## ASSIGNMENT
Every line below from the one containing "Open the Join Us page" through the one containing "Viewport: 939px width, 565px" is to be printed exactly, with the pictures omitted.

WORKING DATA: Begin

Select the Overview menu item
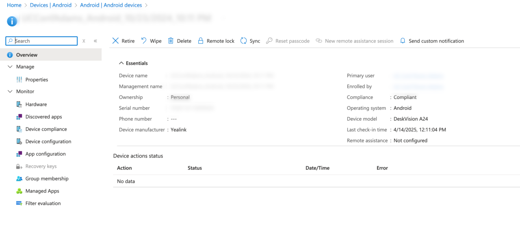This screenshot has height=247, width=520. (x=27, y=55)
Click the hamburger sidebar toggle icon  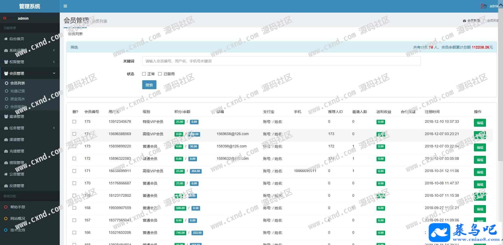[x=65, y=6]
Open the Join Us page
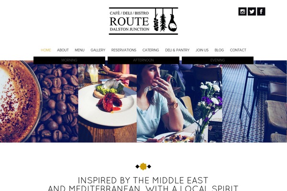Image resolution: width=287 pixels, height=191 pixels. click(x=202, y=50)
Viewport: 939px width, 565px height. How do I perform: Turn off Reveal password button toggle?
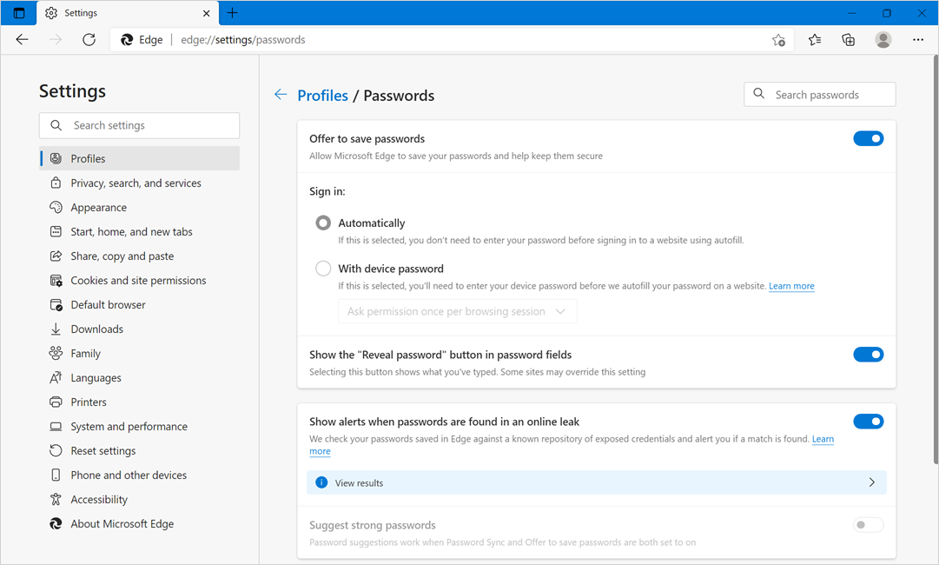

WORKING DATA: End
WORKING DATA: Begin

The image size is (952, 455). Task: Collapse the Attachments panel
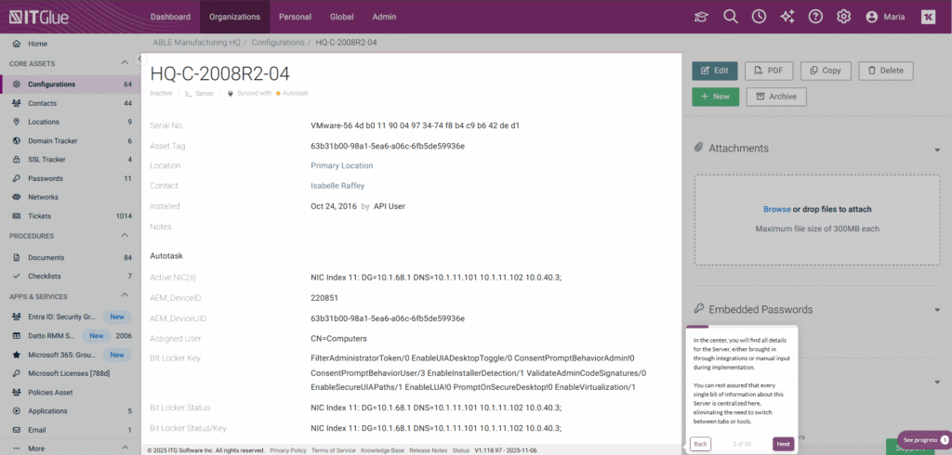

WORKING DATA: End

## RESULT OF THE TASK
Open the Join Us page
Image resolution: width=287 pixels, height=191 pixels. click(x=202, y=50)
Viewport: 939px width, 565px height. How do I perform: Turn off Reveal password button toggle?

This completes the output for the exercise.